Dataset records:
▬▬▬▬▬▬

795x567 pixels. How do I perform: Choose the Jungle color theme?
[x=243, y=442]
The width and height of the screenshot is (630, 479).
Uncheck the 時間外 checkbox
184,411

▬▬▬▬▬▬

Would you reproduce every record above exactly as it appears?

795x567 pixels. How do I perform: Choose the Jungle color theme?
[x=243, y=442]
The width and height of the screenshot is (630, 479).
Uncheck the 時間外 checkbox
184,411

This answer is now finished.